Comment by bluecalm
2 days ago
With GDPR it matters how countries incorporate it in their law and that doesn't work in practice.
>>GDPR actually says that it’s illegal to condition content or services on the acceptance of tracking
Good intentions, doesn't work. You call a bank, they read a contract to you for 5 minutes you spot some sharing with partners (who knows who they are) there, you try to protest saying "ok but let's make sure it's not for advertisement" and the answer is "I can't do anything that's the contract you either accept or we can't open an account for you".
>>This is very easy for a layman to understand when reading GDPR.
What matters are laws of specific countries that implement it and what results are in practice. That's why I wrote about good intentions and real effects.
>>What your bank is doing is clearly illegal.

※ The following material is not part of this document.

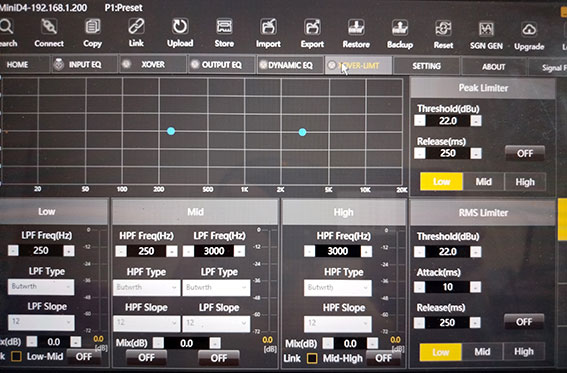Click the Export icon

And there is nothing I can do about it.
Is there a consumer protection institution in your country? They could sue on your behalf.
>> What your bank is doing is clearly illegal.
> And there is nothing I can do about it.
So your argument for why GDPR is bad is that it is not being followed by all that it applies to... I mean, what do you expect as a response to that besides "That is stupid"?
My point is that it's written in a way that makes malicious compliance possible.
One way to improve it would be to make it clear you can't require any consent before providing your service. It's either necessary or don't ask for it. As it is in Poland you are now served a long form at every opportunity and you have to agree to some part of it or be denied service. Online or when calling you get to listen to a long formula about privacy policy and who administer your data every time you call a bank or most other institutions. It made everyday life worse.
There is no way for me to verify that a given entity is following the contract anyway. GDPR could easily be transparent for consumers/clients. Instead it resulted in additional burden.